Source text →
I get it these state legislators are conservatives and want to get rid of tenure as part of the culture wars. But am surprised more progressives don’t push for the end of tenure.

The main argument for tenure is, I take it, to allow academics to have the freedom to intellectually pursue any topic, however uncontroversial. But is it really worth it if in the process academics with tenure lose the moral high ground in public discourse? Are we producing knowledge at the expense of the knowledge producers seeming privileged and so failing to inspire the masses? There is a kind of inspiration – call it moral inspiration – which is especially needed when talking about controversial topics, when people feel that the person speaking is putting himself on the line to express that knowledge; is willing to speak up knowing there might be repercussions. Tenure gives job security, but is it worth it at the cost of reducing the scope for moral inspiration?

Suppose there is no tenure. Then when an academic faces losing their job because of something they published and some people don’t like it, then that situation instantly creates opportunity for moral inspiration for all the people who agree with that academic; it can be inspiring even for people who disagree with the academic. Knowing that academic put themselves on the line, his supporters as well will be called to put themselves on the line if they want to support him. This has the potential to be incredibly uplifting, and transformative.

Brief →
Answer these from the tenure text:
(a) Who does the text say want to get rid of tenure as part of the culture wars?
(b) What does the text say tenure gives?
(c) Without tenure, what does an academic facing job loss over a publication instantly create?

Supplied data →
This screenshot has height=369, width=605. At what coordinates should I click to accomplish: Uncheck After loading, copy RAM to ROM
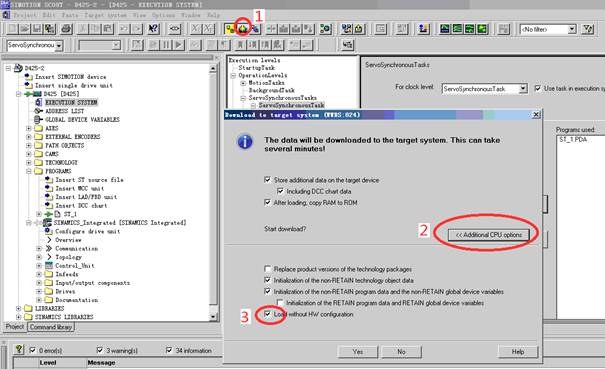click(267, 202)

Output →
(a) State legislators who are conservatives.
(b) Job security.
(c) An opportunity for moral inspiration for all the people who agree with that academic.